Passage for review:
Why Do Cows Burp Up So Much Planet-Warming Methane? A Newly Discovered Structure in Their Gut Microbes Could Be a Culprit

cattle standing in a pen

Cattle are a major driver of methane emissions.
Thomas Barwick via Getty Images

Cows are famous for belching methane, a heat-trapping gas that’s contributing to climate change. A single animal can burp 220 pounds of the gas in just one year. What’s more, methane is 28 times more potent than another well-known greenhouse gas, carbon dioxide.

Now, scientists may have figured out why cows and other livestock produce so much methane: a previously unknown cell structure hiding in the animals’ gut microbes. The findings, published in the journal Science on April 30, could inspire new strategies to reduce methane emissions.

Cows, along with some other creatures, like sheep and goats, have a special stomach compartment called the rumen. Agriculture with these ruminant animals accounts for about 30 percent of human-caused methane emissions.

Millions of microorganisms live in a cow’s rumen and help the mooing creature break down food it can’t digest on its own. Researchers have long suspected that one group of microbes, called rumen ciliates, plays an important role in producing methane. But how, exactly, they contributed to the process has been poorly understood.

That’s partly because it’s so difficult to study the tiny organisms, says study co-author Wei Miao, a hydrobiologist at the Chinese Academy of Sciences, to Miryam Naddaf at NatureIt’s tough to isolate their DNA for analysis without contamination from other organisms, he explains.

Miao and his colleagues addressed the gap by creating a catalogue of complete sets of DNA—or genomes—of 450 ciliates living in the rumen of cattle, sheep, goats and deer. Their analysis revealed 65 species, 45 of which had never had their genomes examined.

Then, the researchers looked at rumen microbes and methane emissions in 100 dairy cows and found some relationships: the more ciliates in an animal, the more methane-producing microorganisms it had and the more gaseous it was.

Need to know: Methane versus carbon dioxide

Methane often ranks number two, behind carbon dioxide, when it comes to greenhouse gases we earthlings should be concerned about. Methane is about 200 times less abundant in the atmosphere than carbon dioxide and lingers there for roughly ten years, while carbon dioxide can remain for centuries.

Data extract:

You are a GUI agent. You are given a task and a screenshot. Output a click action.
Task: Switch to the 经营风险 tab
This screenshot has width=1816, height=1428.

Task instructions:
Continue the article on why cows burp so much methane, picking up after its last sentence. This data has nothing to do with the article on cow methane.

Task result:
In sheep, a ciliate genus called Dasytricha especially stood out. Despite eating the same foods, sheep that produced high levels of methane had almost 100 times the amount of Dasytricha compared with sheep that emitted low amounts, the researchers found. When the team examined the Dasytricha cells, they discovered a structure they call the “hydrogenobody.” It makes hydrogen, which then produces methane by interacting with other organisms in the rumen.

“We were somewhat surprised by how clearly this structure links cell biology to methane emissions,” says study co-author Jie Xiong, a biologist at the Chinese Academy of Sciences, to Jackie Flynn Mogensen at Scientific American.

Different types of rumen ciliates have different amounts of the newfound structures, the team found. Dasytricha cells, for instance, contain around 28 times as many hydrogenobodies as cells belonging to the genus Entodinium, which produces less methane than the other group.

Researchers previously knew of another hydrogen-producing structure in microbes called the hydrogenosome. It’s related to energy-producing organelles, mitochondria, and both have two membranes. But hydrogenobodies have just one membrane, which could mean they have different evolutionary origins.

The findings offer a “mechanistic breakthrough” in our understanding of how cows produce methane, says Ermias Kebreab, an animal scientist at the University of California, Davis, who was not involved in the study, to Scientific American.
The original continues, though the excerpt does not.